= Union nationale des syndicats agricoles =

The Union nationale des syndicats agricoles (UNSA) was collection of French farming unions that was active in the 1930s. It had originally been called the Union centrale des syndicats agricoles (UCSA) but in 1934 changed its name to the Union nationale at the same time as Jacques Le Roy Ladurie, a landowner who had led the dynamic Calvados syndicat became secretary-general.

The founders were Jacques Le Roy Ladurie, count Hervé Budes de Guébriant, Louis Salleron, Roger Grand (President until 1938), Joseph Boulangé (President from 1938) and Rémy Goussault.

In 1934 the UNSA joined with other groups to form Front paysan, of which Le Roy Ladurie was the General Secretary, of which the quasi-fascist Greenshirts of Henry Dorgères were also members.

The UNSA drew away from the Front paysan because the Greenshirts wanted a welfare regime fully subsidized by the state, while the UNSA saw an opportunity to provide peasant welfare using a tax on the purchase of agricultural products. The alliance went into hibernation in 1936 due to differences in strategy.

Dorgères was not invited to the Peasant Congress at Caen on 5–7 May 1937 where Le Roy Ladurie, influenced by Rémy Goussault and Louis Salleron, invited the leading conservative agrarians to declare their support for corporatism. The weekly Syndicats paysans, co-edited by Salleron and Le Roy Ladurie, first appeared on 1 July 1937.
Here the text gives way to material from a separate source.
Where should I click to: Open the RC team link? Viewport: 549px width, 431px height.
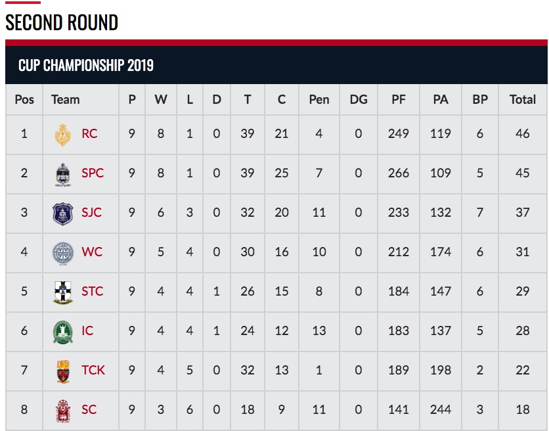[89, 134]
By 1938 the UNSA was the largest national peasant organization, with many of its members young and technically skilled. They were opposed to the Popular Front government which they believed aimed at the eventual collectivisation of farms and in June 1938 Le Roy Ladurie and his ally Alain de Chantérac were arrested for leading a peasant rally in Castres.
However, the UNSA was mainly devoted to strengthening local corporatist agricultural groups, aiming to progressively supplant the state in managing the agricultural economy while avoiding direct confrontation.

During the Vichy Government the UNSA became subsumed by the short lived Peasant Corporation which transformed after the war into the Fédération nationale des syndicats d'exploitants agricoles (FNSEA).